● The data:

....

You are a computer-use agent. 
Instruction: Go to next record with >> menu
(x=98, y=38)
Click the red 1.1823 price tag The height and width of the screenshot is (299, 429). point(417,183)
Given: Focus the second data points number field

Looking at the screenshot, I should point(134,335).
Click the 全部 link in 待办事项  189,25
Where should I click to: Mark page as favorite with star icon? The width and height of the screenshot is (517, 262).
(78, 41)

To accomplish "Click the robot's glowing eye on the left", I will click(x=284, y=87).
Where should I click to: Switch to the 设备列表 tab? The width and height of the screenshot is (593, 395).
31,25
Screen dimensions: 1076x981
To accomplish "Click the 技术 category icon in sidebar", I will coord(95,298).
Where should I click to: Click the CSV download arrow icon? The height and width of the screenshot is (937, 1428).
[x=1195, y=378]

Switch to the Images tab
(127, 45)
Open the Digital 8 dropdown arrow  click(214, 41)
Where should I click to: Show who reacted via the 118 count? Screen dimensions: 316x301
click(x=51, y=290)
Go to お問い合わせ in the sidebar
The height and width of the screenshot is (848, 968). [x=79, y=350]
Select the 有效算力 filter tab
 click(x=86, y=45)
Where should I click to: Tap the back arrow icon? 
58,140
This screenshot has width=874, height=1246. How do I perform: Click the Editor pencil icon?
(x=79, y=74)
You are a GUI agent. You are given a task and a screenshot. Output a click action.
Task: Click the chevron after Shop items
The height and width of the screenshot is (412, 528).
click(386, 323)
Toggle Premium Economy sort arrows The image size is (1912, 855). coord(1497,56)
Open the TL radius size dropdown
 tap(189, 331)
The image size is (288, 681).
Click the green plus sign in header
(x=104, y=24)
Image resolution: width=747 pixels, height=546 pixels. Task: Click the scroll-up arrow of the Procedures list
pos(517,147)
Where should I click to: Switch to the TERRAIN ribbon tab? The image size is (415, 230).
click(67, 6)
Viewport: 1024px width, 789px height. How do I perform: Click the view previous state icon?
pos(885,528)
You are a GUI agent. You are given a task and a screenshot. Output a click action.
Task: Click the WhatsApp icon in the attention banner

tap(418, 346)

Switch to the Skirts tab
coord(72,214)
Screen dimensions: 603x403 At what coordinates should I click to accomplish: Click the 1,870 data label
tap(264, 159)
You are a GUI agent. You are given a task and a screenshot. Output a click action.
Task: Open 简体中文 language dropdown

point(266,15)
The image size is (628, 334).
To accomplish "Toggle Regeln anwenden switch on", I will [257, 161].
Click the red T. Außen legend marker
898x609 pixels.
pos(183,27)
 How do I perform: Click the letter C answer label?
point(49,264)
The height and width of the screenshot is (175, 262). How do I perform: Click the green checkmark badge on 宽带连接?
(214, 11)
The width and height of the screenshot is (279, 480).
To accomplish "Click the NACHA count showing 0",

....

● To do: The count, and nothing else: how many lines of the entries contain the word "Toggle"?

● Answer below: 2